## Given records
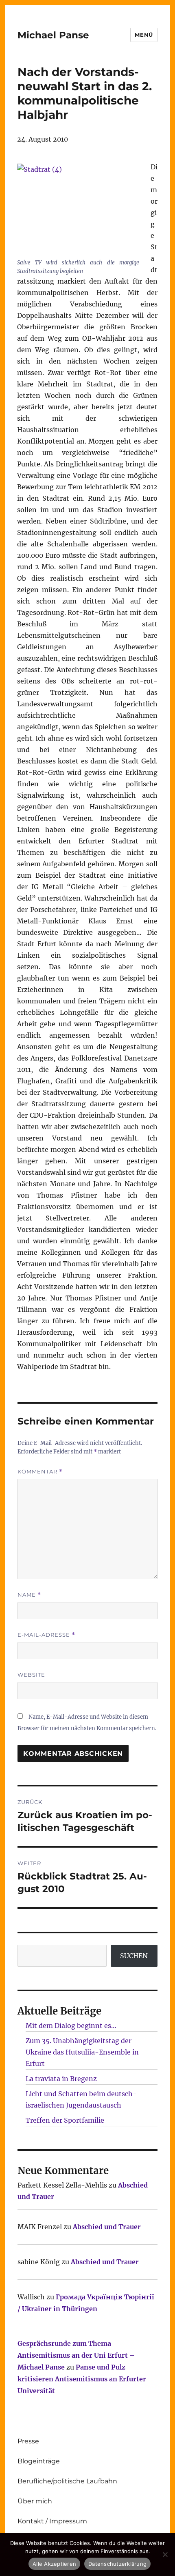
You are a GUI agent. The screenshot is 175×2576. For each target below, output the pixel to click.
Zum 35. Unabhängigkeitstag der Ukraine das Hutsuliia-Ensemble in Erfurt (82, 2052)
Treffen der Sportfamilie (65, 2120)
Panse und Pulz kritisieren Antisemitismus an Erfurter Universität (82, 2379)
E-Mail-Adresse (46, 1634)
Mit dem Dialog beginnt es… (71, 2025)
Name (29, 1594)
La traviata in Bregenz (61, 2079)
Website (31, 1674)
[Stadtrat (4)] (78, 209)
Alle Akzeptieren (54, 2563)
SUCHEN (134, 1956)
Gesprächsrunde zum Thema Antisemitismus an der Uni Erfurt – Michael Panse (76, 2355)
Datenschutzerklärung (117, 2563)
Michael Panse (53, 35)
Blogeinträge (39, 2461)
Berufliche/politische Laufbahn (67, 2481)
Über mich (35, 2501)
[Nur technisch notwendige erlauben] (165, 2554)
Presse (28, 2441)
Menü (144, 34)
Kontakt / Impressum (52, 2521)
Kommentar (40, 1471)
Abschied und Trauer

## What is needed
Could you retype exactly the lines from the one containing "Blogeinträge (39, 2461)" through the final line of the data above, and no others?

## Task output
Blogeinträge (39, 2461)
Berufliche/politische Laufbahn (67, 2481)
Über mich (35, 2501)
[Nur technisch notwendige erlauben] (165, 2554)
Presse (28, 2441)
Menü (144, 34)
Kontakt / Impressum (52, 2521)
Kommentar (40, 1471)
Abschied und Trauer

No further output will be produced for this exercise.